Which brings us back to the final episode. Owen is in a darker place than Annie, because unlike her, he doesn’t have a true connection in his life. He might never have had one either, as the only person he seems genuinely concerned for after his experience at NPB is Olivia, a woman from his college days we never meet. She is only projected as a shade of his subconscious in the Scorsese-like fantasy (how apt for Jonah Hill to play). His real-life family, meanwhile, treats him as a black sheep to use, be it his mother, whose love comes conditionally, or his brother, who is so awful that Owen’s mental illness created a fantasy alternative that was less monstrous.
Annie very well may be the first intimate human relation he’s had with another soul. And that relation did occur, even if it was experienced in a manufactured fantasy. In fact, all of those fantasies, even the one with that oh, so peculiar Icelandic accent, should not be dismissed as false. Consider one of the very first lines in the Maniac premiere, which is dropped by Theroux’s James as a wannabe omnipotent narrator: “All the worlds that almost were matter just as much as the one we’re in.”

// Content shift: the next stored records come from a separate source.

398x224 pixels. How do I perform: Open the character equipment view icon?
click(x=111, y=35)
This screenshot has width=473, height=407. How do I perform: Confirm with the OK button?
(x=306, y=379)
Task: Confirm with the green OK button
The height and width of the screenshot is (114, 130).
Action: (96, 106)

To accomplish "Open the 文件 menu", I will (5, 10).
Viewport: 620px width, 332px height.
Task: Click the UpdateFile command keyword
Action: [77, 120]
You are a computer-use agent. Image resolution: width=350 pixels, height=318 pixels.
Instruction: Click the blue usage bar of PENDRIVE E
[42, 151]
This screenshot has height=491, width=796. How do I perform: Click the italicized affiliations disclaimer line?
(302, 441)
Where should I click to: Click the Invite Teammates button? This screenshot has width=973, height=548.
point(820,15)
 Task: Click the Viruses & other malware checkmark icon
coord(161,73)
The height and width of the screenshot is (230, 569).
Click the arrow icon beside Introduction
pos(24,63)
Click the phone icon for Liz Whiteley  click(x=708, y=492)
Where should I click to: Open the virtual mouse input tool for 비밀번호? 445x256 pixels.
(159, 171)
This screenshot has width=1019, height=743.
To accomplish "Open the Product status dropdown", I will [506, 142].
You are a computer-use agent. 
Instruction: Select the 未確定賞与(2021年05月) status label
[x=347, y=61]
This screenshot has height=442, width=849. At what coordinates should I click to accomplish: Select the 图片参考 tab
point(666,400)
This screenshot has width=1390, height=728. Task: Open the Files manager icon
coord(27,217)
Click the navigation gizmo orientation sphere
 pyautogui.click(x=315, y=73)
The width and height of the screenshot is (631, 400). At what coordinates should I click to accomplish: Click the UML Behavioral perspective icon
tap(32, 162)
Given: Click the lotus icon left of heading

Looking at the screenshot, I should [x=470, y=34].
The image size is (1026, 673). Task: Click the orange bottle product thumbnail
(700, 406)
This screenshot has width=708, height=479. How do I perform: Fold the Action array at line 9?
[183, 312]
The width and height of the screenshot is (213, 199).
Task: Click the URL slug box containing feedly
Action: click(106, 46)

The lives that Owen and Annie almost lived matter just as much as the one they’re living at the end; in that way, they really did grow from those experiences. This is proven as Annie’s breakout of Owen from a mental institution is based on her experiences as Linda Marino, the New Jersey working class mom from the ‘80s who rescued a lemur.
Drawing on Linda’s Garden state drawl, Annie is suddenly as charmingly duplicitous as Linda (as opposed to haphazardly creepy, as how she blackmailed her way into the drug trial during the second episode). The show suggests these realities have some karmic connection, as the name on the sign-in sheet to the mental hospital above her own is Bruce Marino, the name of Owen’s husband in that Jersey Shore reality. And the one Annie quotes as being the patient she’s visiting is Wendy Lemuria. Which, by the by, is awfully similar to the name of Wendy, the lemur.
Similarly, the surrealist reality of Owen and Annie’s real world isn’t exactly ours either; not when they have robots that pick up dog poop on New York sidewalks and MTA trains that haven’t been replaced since the 1980s (never mind the Statue of New Liberty). Yet its truth is just as real for them as the fantasies they wind up living in the NPB drugs. And those experiences give them a real connection, even when they hardly know each other—and the chance to find community and happiness in Owen’s idealized future made real. Finally, he has a true relation, and finally Annie is able to finish her road trip to Salt Lake City.
As they drive away during the ending credits, Owen asks “Do we actually know each other?” Annie replies, “We’re off to a good start.” And that is how you learn to adjust around pain.